Роман сел, открыл глаза и ощупал карманы, точно шашку можно было спрятать в кармане. Хотя, вероятно, есть такие маленькие шашки, которые реально спрятать в рукаве. Или обернуть вокруг пояса, как китайский меч. Или шашка-телескоп с мощной пружиной в рукояти. Наверное, Роман знает толк в раздвижных шашках, любит их, коллекционирует…
Я представил коллекцию раздвижных шашек на раздвижной стене, хотя вряд ли бывают раздвижные стены, у японцев разве что. Есть рольставни, должны быть рольстены. У Большаковых контора по производству рольстен, вечером они козаки, утром монтируют натяжные потолки, такой вот курень Большака…
Я попробовал остановиться, но в похмелье не смог и продолжил с отвращением думать про раскладные шашки, рольстены, рольставни и рольмопсы, они все крутились в голове дурацкими пружинами. Выручил Роман.
— Этот Хазиков больной, — хрипло сказал он. — Он вчера хотел затоптать… кота…
— За что?
— Кажется, кот его оскорбил…
Роман поглядел на меня с вялым недоумением.
— Его можно понять, — сказал я. — Здешние коты… Зверье зверьем…
— А Хазиков — сволочь. А у меня шашка пропала…
— Мы ее, кажется, в машине забыли, — вспомнил я. — Надо забрать…
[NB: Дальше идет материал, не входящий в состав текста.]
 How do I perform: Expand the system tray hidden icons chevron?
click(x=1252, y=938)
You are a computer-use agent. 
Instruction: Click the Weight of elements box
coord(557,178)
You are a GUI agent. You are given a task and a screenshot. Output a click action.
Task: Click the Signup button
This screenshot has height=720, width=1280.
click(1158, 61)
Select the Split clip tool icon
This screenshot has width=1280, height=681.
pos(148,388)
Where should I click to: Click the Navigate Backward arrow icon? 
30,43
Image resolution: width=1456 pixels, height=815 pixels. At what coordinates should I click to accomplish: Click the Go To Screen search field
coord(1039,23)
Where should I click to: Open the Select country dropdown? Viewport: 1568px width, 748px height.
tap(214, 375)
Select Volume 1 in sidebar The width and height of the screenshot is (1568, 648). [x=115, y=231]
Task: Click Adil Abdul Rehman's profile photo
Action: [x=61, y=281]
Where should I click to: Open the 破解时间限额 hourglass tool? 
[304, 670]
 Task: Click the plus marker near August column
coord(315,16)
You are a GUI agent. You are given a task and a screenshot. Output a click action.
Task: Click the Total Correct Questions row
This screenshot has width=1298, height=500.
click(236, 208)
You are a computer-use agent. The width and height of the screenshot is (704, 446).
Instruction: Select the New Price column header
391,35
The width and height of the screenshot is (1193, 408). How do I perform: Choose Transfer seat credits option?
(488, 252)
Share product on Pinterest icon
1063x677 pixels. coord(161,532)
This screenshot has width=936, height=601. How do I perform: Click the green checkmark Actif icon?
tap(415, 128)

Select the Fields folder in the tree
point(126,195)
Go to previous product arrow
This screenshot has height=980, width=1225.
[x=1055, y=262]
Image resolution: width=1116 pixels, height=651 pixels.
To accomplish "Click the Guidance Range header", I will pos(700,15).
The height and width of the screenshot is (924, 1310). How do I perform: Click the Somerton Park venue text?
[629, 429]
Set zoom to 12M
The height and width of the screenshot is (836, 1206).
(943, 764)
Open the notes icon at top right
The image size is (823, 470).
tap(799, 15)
— Я ее в Златоусте заказывал, — пожаловался Роман. — Специально под кисть.
Роман показал кисть.
— Сегодня же концерт, я там…
— У тебя концерт сегодня?
— Наверное… надо у отца узнать… пить охота.
С этим я был солидарен.
Голова не болела, но чувствовалась деревянной. Чтобы убедиться, постучал по голове и убедился.
— Так кот был? — спросил я.
— Был, кажется, — ответил Роман. — Только это не кот, а товарищ старший лейтенант…
Дверь открылась, и в справочный отдел заглянула Кристина.
Кажется, она меня не узнала. Долго смотрела на меня и на Романа, затем исчезла.
— А где я живу? — спросил Роман.
— В гостинице, на нашем этаже. Вы приехали из Кинешмы.
— Из Кинешмы?
Я кивнул и поймал дверь, прежде чем она успела закрыться.
— Из Кинешмы в Кострому. Медленно, медленно лети, нетопырь. Лето прошло… — с японской меланхолией в голосе продекламировал Роман.
Я приоткрыл дверь.
Точно, Кристина. Она спускалась по лестнице, а навстречу Нина Сергеевна, встретились на площадке посередине.
— Кристиночка! — обрадовалась Нина Сергеевна. — Кристиночка, как я тебя рада видеть!
Нина Сергеевна схватила ее за руку.
— У нас скоро новоселье! — объявила Нина Сергеевна. — Фонд обновляем наполовину, компьютерный зал открываем, интернет будет. Приходите обязательно!
— Нина Сергеевна, я как раз…
— Старые фонды будем списывать — там полно хороших книг, пусть Костя твой придет, себе чего присмотрит…
— Я как раз про Костю хотела узнать, — перебила Кристина. — Он случайно не заходил?
— Нет, Кристина, не приходил. Он ведь месяц не заглядывал, сейчас же лето. А что-то случилось?